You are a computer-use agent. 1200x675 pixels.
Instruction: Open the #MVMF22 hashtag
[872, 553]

==

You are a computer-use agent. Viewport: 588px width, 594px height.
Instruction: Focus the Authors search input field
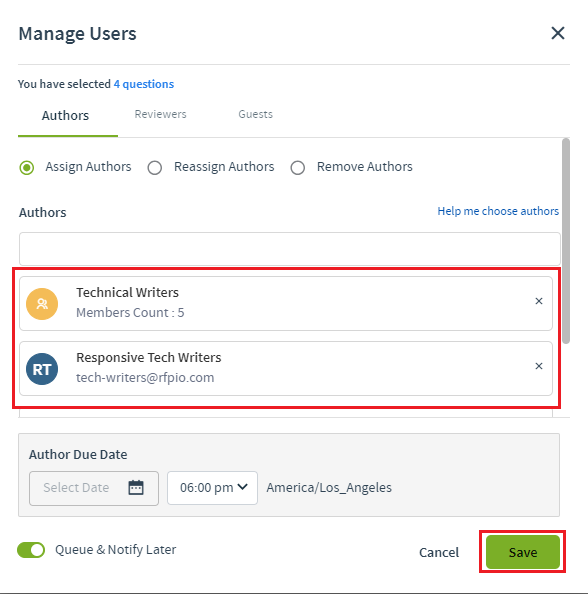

--

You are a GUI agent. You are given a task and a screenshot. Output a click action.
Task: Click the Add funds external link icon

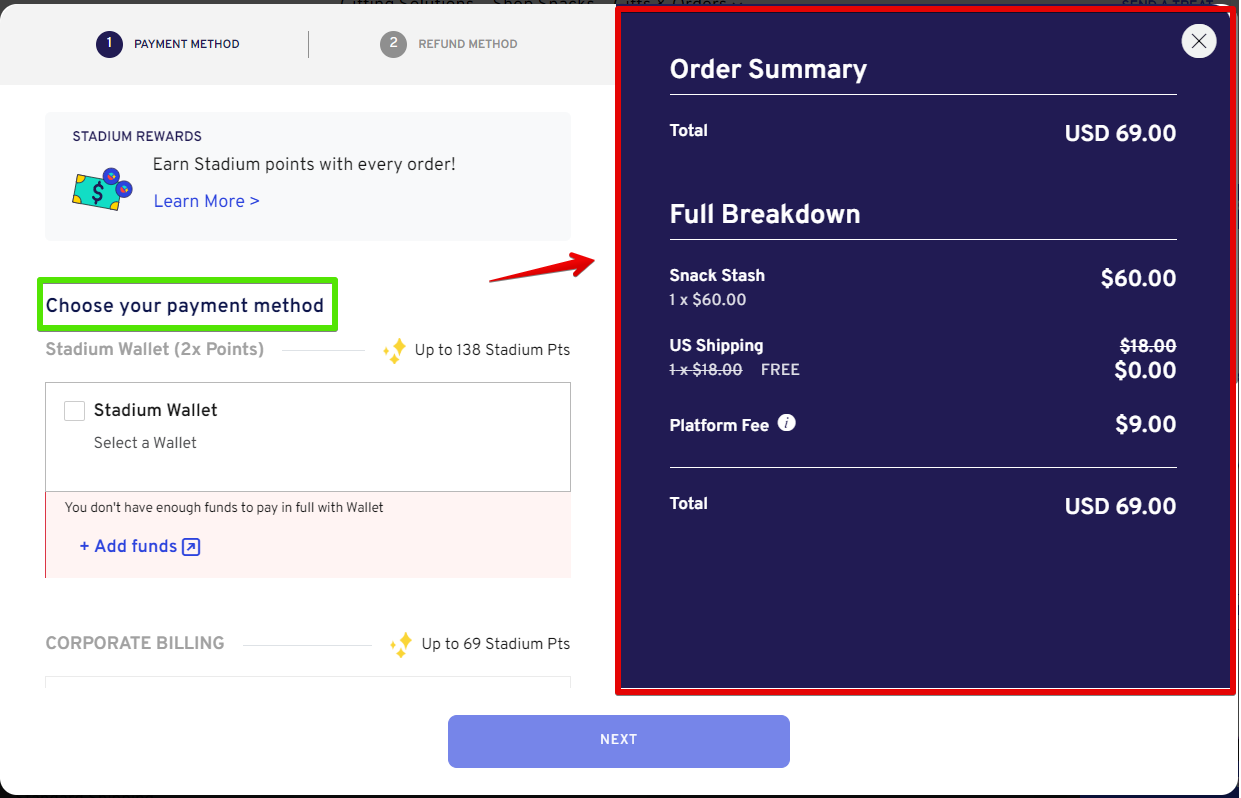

AIM OF THE TASK
Your answer should be a single number, namely how many lines of the data above hold "computer".

WORKED SOLUTION
2